Chinese hackers used Syrian crisis to phish European governments before G20 Summit

Chinese hackers gained access to several European governments' systems in the run-up to the G20 Summit in September, according to security firm FireEye.
FireEye confirmed detecting a sophisticated advanced persistent threat targeting numerous government officials in its Operation Ke3chang threat report. "As the crisis in Syria escalates, FireEye researchers have discovered a cyber espionage campaign, which we call 'Ke3chang', that falsely advertises information updates about the ongoing crisis to compromise Ministry of Foreign Affairs (MFA) networks in Europe," read the report.
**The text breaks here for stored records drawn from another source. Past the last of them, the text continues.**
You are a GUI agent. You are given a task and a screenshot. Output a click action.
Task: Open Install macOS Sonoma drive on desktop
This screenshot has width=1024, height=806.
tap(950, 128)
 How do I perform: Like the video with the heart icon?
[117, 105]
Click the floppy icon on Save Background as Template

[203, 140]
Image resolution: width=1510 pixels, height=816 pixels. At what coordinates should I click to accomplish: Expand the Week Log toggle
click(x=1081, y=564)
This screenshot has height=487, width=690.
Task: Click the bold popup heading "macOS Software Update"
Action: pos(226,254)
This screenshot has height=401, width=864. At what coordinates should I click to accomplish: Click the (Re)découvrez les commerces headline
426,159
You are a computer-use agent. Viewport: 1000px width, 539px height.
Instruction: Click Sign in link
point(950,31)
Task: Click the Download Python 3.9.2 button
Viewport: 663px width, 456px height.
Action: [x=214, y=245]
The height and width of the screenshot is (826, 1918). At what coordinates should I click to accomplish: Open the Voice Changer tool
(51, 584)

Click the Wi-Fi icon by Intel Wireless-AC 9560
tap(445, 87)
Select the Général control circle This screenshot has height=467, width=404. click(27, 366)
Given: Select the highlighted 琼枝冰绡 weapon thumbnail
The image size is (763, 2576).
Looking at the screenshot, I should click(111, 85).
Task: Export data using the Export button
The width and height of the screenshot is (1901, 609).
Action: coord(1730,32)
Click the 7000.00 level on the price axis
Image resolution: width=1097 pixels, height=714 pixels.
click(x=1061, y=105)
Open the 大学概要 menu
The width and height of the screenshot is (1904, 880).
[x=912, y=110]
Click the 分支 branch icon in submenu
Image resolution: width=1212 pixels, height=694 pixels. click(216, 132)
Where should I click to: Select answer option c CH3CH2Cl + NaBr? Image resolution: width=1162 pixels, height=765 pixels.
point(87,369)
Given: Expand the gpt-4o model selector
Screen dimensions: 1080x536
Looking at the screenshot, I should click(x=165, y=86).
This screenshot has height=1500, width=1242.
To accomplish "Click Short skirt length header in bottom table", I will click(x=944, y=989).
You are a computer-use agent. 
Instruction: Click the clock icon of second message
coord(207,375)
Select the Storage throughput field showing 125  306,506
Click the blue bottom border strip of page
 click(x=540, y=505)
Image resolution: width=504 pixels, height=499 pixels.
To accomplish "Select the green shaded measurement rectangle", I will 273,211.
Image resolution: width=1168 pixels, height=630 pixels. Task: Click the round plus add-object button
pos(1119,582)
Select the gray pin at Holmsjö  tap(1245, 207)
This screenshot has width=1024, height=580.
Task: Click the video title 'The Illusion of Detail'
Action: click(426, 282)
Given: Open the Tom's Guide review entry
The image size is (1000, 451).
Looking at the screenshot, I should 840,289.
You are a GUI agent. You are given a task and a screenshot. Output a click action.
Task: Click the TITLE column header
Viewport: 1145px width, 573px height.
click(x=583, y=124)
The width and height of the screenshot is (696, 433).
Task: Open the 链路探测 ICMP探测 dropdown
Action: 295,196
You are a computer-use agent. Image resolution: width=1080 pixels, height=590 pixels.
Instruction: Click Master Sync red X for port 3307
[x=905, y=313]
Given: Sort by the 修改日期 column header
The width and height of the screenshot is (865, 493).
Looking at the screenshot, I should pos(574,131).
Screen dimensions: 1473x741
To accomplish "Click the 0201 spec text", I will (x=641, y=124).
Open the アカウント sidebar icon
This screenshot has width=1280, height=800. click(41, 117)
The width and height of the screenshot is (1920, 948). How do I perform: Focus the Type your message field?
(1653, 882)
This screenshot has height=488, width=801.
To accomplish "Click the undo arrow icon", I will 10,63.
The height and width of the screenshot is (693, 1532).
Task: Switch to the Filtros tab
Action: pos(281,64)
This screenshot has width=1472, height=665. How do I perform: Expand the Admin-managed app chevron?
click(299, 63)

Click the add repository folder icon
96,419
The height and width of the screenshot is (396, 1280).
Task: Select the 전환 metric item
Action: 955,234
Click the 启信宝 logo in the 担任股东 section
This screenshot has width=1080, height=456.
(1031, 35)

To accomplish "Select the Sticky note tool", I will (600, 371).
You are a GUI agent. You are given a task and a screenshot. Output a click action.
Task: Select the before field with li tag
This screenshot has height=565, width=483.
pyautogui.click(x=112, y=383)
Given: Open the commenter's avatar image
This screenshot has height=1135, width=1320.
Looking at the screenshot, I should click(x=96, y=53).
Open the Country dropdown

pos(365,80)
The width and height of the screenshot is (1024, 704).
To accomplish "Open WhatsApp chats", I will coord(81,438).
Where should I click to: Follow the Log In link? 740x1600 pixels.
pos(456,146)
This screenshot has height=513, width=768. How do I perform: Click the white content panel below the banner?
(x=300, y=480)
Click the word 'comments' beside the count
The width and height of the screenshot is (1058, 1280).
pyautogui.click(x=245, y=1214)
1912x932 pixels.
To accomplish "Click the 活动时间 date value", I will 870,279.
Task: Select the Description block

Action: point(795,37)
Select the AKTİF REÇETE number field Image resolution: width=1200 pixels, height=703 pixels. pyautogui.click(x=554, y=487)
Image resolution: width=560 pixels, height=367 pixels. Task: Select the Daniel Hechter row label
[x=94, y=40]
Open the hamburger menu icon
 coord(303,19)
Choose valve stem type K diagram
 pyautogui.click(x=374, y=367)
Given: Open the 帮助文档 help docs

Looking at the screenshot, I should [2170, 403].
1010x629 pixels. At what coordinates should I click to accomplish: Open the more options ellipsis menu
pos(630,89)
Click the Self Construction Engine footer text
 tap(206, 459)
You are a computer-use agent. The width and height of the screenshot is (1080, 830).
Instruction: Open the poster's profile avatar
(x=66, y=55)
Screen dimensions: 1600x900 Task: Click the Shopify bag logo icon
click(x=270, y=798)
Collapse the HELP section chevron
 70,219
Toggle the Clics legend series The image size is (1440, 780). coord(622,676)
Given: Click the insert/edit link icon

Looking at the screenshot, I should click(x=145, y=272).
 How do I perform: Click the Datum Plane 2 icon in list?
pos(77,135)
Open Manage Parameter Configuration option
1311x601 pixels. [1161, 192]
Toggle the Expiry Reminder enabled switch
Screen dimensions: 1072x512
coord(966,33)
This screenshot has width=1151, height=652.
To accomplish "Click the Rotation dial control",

The researchers did not detail the specific countries affected, but confirmed the campaign had compromised at least nine different government ministries. "FireEye gained visibility into one of 23 known command-and-control (CnC) servers operated by the Ke3chang actor for about one week. During this time, we discovered 21 compromised machines connecting to the CnC server," read the report.

"These included what appear to be three administrative tests by the attackers and two connections from other malware researchers. Among the targets, we identified nine compromises at government ministries in five different European countries. Eight of these compromises were at MFAs."

The attackers reportedly used three types of malware to infiltrate the agencies' systems and stole various kinds of information during the cyber raids. "Upon accessing one of the Ke3chang CnC servers, we found that the attackers have a web-based control panel that allows them to interact with compromised computers," read the report.

"Once a compromised system connects to the CnC server, the Ke3chang attackers follow a predetermined script. They first gather information about the local computer and the network to which it is connected. FireEye found the following tools on the CnC server, which the attackers used to steal login credentials and move laterally across the network."

The FireEye researchers said, while it is too early to know if the attack is state sponsored, they did uncover evidence linking the campaign to China. "Using the IP addresses from the 23 CnC servers FireEye collected from our initial samples, we then mapped all the IP addresses that these domains resolved to," read the report.

"We then collected any other domains that also resolved to these IP addresses, resulting in at least 99 possible Ke3chang CnC servers. Upon further analysis, we find that these 99 CnC servers are primarily located in the US, China and Hong Kong."

The Ke3chang campaign is one of many linked back to China. Security firm Mandiant issued a report linking a Chinese military unit based in Shanghai's Pudong district to an international cyber-spying campaign responsible for attacks on at least 141 companies in February. The Chinese government has consistently denied the allegations, arguing that cyber attacks are an issue facing all governments.